Pages

Monday, March 15, 2021

"Menemui" Pak SBY

Mungkin Pak SBY bukanlah sosok idola banyak orang akhir-akhir ini. Apalagi setelah ia dan partainya tengah menjalani lakon teraniya di balik isu kudeta.

Persentuhan terakhirku dengan SBY secara maya terjadi beberapa waktu lalu. Ketika itu aku bersuara agak keras seputar keinginannya membangun museum dengan bantuan dana provinsi. Museum itu akan didirikan di kota kelahirannya, Pacitan.

Pacitan bukanlah kota besar. Alih-alih, kabupaten ini termasuk kategori terpencil. Jauhnya minta ampun, terutama bagi orang yang belum pernah ke sana sebelumnya, sepertiku. Berkali-kali aku berpiki kota ini sangat cocok untuk pensiunan. Dekat pantai dan tidak terlalu ramai.

"Selamat datang di Pacitan Bumi Kelahiran SBY Presiden Republik Indonesia yang ke-6"

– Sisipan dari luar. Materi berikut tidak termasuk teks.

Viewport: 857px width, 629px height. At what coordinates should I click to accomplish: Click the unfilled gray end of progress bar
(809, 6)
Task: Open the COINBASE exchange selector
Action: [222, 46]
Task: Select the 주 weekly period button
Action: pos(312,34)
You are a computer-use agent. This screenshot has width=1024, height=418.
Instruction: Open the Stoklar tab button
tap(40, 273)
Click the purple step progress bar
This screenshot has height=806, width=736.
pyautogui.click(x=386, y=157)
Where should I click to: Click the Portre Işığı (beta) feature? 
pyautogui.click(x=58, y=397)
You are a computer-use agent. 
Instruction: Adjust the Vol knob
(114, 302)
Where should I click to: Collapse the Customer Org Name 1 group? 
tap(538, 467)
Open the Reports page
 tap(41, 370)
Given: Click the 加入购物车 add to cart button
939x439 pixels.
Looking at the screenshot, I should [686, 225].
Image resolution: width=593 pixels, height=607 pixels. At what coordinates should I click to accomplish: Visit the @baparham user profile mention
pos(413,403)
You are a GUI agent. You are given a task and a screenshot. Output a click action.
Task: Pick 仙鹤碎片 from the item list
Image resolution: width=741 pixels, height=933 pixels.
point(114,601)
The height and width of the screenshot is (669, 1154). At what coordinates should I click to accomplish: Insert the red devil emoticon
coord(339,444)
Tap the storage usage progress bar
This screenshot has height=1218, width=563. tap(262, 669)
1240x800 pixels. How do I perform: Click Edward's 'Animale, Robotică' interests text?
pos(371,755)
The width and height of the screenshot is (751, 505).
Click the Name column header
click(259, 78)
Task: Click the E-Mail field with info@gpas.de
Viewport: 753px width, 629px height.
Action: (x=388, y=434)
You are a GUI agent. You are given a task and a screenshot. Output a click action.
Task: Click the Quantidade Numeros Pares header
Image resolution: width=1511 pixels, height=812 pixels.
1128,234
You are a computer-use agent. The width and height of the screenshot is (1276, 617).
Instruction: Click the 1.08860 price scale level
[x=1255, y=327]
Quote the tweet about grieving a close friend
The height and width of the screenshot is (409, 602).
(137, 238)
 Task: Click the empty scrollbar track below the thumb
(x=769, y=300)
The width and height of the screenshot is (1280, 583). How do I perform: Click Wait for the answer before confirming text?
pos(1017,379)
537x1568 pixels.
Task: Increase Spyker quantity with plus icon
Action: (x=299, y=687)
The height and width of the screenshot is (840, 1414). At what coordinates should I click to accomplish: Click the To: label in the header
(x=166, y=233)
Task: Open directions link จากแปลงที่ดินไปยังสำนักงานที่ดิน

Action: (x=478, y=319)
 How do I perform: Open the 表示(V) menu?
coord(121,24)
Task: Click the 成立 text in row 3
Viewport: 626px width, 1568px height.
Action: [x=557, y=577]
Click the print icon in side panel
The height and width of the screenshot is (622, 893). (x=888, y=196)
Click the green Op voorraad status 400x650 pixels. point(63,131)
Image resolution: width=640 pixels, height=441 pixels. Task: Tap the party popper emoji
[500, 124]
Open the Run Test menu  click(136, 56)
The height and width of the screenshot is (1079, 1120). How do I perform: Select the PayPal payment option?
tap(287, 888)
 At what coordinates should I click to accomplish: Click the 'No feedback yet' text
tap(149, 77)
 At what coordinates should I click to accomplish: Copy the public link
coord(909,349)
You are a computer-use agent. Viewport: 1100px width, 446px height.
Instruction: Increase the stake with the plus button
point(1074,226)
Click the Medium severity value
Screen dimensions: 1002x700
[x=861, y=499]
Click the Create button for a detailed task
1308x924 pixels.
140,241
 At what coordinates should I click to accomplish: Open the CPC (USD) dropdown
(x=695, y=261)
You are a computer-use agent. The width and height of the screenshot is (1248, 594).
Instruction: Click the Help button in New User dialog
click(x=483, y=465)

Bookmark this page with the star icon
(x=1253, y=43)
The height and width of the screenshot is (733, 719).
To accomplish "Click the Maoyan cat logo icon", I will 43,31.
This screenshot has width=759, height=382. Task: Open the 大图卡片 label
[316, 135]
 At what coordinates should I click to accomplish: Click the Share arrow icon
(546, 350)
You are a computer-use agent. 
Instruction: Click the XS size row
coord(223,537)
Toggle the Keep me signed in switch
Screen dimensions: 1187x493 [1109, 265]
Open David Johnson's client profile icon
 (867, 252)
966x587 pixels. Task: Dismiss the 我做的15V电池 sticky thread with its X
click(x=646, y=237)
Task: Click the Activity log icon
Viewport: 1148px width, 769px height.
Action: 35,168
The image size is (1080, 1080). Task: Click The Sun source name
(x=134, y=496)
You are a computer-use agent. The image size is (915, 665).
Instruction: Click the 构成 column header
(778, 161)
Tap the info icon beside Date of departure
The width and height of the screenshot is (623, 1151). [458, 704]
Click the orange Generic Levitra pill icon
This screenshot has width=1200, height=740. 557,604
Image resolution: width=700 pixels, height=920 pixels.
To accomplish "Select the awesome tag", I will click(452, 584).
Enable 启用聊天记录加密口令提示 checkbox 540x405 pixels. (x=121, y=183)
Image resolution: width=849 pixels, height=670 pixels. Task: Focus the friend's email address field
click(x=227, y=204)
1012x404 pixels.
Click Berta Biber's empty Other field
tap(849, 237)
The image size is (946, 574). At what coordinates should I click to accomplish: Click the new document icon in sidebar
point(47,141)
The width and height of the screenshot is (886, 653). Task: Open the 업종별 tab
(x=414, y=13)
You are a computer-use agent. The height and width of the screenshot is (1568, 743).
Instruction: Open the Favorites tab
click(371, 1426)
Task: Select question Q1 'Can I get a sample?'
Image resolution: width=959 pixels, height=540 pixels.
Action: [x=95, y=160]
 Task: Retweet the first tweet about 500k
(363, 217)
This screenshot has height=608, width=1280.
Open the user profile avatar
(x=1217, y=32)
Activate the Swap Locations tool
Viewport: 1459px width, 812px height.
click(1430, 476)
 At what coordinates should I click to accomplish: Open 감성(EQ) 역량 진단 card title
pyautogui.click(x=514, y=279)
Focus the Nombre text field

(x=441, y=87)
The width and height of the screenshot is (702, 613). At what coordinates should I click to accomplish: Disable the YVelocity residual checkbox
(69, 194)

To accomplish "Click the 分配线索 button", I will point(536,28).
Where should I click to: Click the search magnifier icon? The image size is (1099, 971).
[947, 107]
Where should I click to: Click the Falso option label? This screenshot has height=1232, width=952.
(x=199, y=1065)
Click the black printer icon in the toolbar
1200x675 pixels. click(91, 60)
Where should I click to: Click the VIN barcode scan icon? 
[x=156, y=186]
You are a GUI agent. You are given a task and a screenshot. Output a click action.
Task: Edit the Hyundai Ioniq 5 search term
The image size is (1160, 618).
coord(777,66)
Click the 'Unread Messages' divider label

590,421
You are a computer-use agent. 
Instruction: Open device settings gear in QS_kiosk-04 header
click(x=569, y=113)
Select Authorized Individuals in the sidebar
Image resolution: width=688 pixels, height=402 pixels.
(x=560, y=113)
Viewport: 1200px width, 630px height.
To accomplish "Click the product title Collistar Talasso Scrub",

Aku melihat tulisan itu di balik kaca mobil yang aku tumpangi, Jumat (5/2/2021). Tanda sudah sampai Pacitan, setelah hampir dua jam aku tertidur melewati rute penuh kelokan dari Ponorogo.

Ya, akhirnya aku bisa mencapai kabupaten itu. Satu-satunya wilayah di Jawa Timur yang belum pernah aku kunjungi meski telah hidup satu provinsi.

Tulisan selamat datang itu ternyata masih cukup jauh dengan lokasi di mana aku akan mengisi acara Sekolah Gender PMII Putri. "Kurang 30 menit lagi kira-kira, gus" kata penjemputku. Aku menatapnya getir.

Setelah sempat beristirahat sejenak di warung kopi, akhirnya aku tiba di Paroki Fransiscus Xaverius. Aku langsung dibawa panitia ke meja besar tempat berkumpul banyak orang, termasuk Romo Sabas, empunya paroki. Panitia memang aku wanti-wanti agar mempertemukanku dengannya sebelum mengisi acara.

Meski tidak pernah berjumpa sebelumnya, aku tidak canggung sedikit pun dengannya. Aku kenal dekat banyak teman Romo Sabas. Pun sebaliknya. Jika ada orang bertanya padaku; dari paroki mana aku berasal, aku sudah menyiapkan jawabannya; semua paroki yang ada di wilayah keuskupan Surabaya -- bisa Kristus Raja, Santa Maria Jombang, Salib Suci, Kelsapa, SMTB, dan tentu M17. Aku memang merasa dekat dengan keuskupan ini, kecuali Mgr. Tikno tentu saja.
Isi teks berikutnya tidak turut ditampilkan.